Pathfinder Adventure Path Subscriber

If we were going to roll, I'd rather abandon the normal tier's of success, and just use a result chart, DC 15 to pass, with an extra (die or flat value)+con for every +X amount above the DC, with +1/level (and all other goodies tacked on) it should be possible to curve the Results to Expected amount heals. Sure the results due to the d20 would end up a bit swingy, but I don't even think that matters, the Treat wounds action can be repeated every 10 minutes, with a chance of bolstering for a day or healing triple anyway.


Treat Wounds is not there to be as effective as a full blown Cleric. The medium DC is probably a good target considering that the only way to critically fail the roll is to nat 1 so long as you invest in it. Also consider the circumstances it will most heavily be rolled in: a party without a Cleric.

Treat Wounds is designed to enable a party to not have a cleric, which means more than one person takes it. If one person critically fails you have a backup, if the second fails, unless you are on a time-crunch you have, or should have, potions, elixirs, a wand, or resting. Yes, resting isn't always available, but a 5% chance of failure is more than fair.

It gives you between encounter healing, at the cost of changing the way you build a character. Not a bad trade all things considered.

Liberty's Edge

The scaling DC means that the DC for a 20th level healer to treat a 1st level patient is higher than for a 1st level healer to treat a 20th level patient. That makes absolutely no sense.

Liberty's Edge

Syndrous wrote:
Treat Wounds is not there to be as effective as a full blown Cleric.

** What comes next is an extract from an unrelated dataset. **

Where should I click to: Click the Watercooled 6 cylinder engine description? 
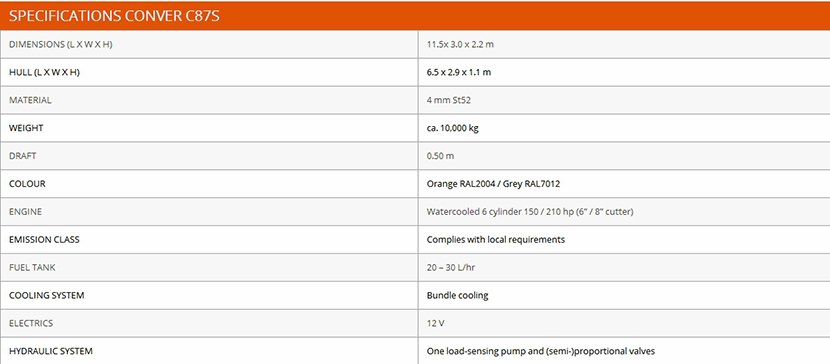[x=530, y=212]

Between encounters it’s arguably more effective than a full-blown Cleric, u less that full-Blown Cleric has trained Medicine, in which case I guess he’ll be better by dint of a high Wisdom score. Short of rolling a crit fail, it’s infinite healing between encounters. Healer’s Tools aren’t consumable, so even that is a one-time purchase. I’m certainly less concerned about the lack of wands of Cure Light Wounds.


Luke Styer wrote:
The scaling DC means that the DC for a 20th level healer to treat a 1st level patient is higher than for a 1st level healer to treat a 20th level patient. That makes absolutely no sense.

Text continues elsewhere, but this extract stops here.